* WHAT IS REQUIRED:
Every line from the one with "You are a GUI" to the one with "Task: Click the Riley logo thumbnail", including those two, is to be copied exactly; all other lines of the entries below are left out.

* DATASET EXCERPTS:

**********

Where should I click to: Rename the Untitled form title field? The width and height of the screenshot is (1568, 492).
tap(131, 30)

**********

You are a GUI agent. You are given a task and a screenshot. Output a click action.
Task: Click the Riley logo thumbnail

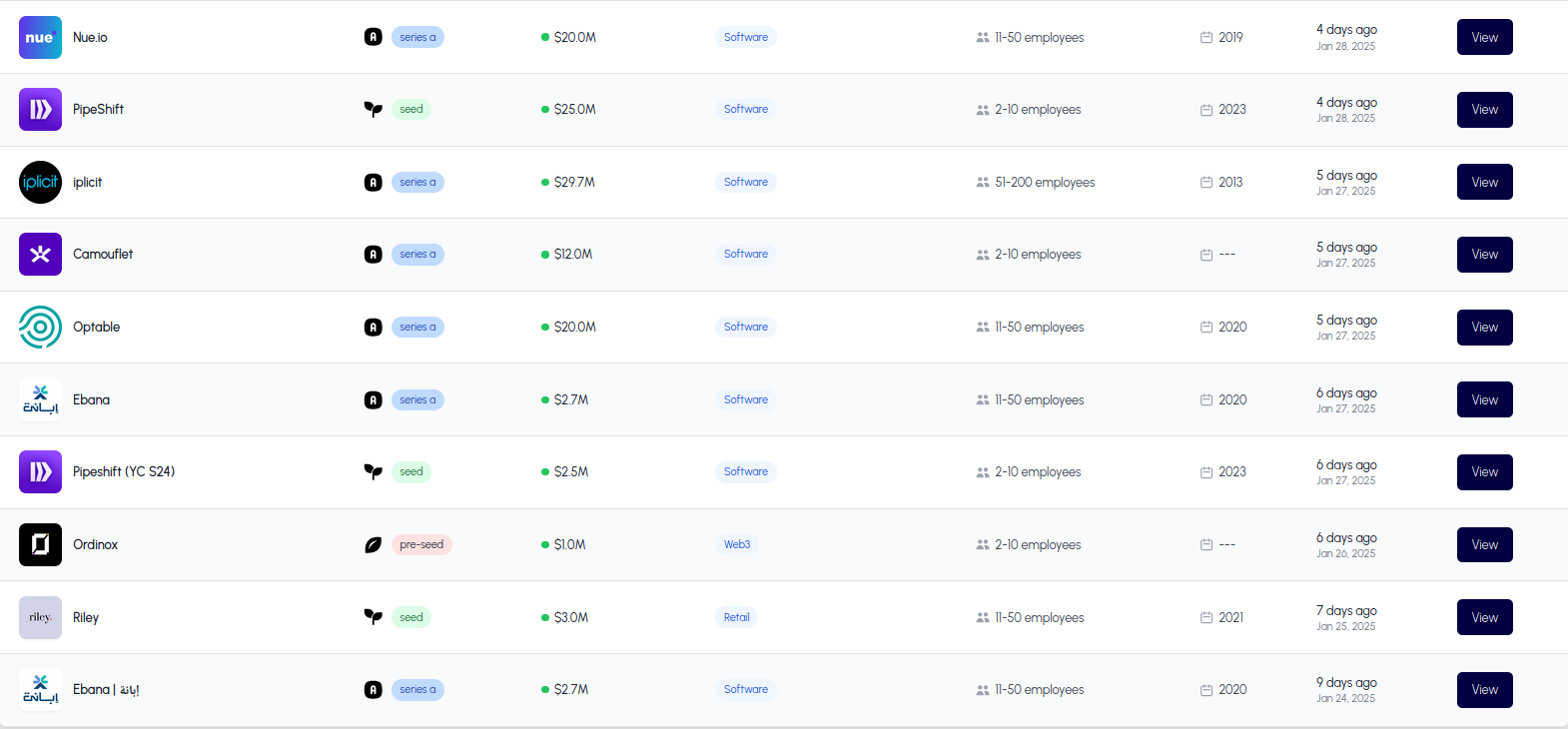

**********

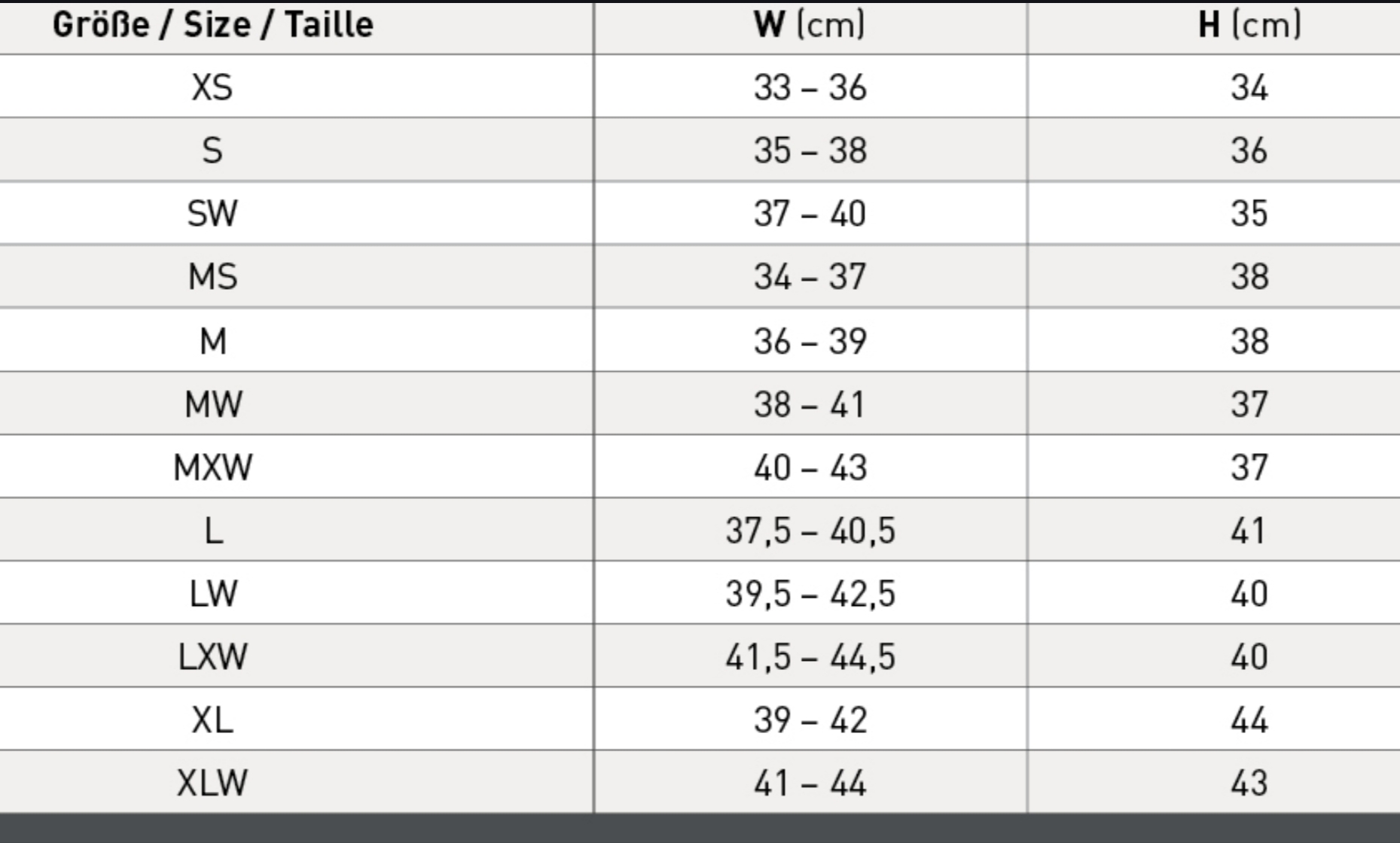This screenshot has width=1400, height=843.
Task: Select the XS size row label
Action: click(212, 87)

**********

* SOLUTION:
You are a GUI agent. You are given a task and a screenshot. Output a click action.
Task: Click the Riley logo thumbnail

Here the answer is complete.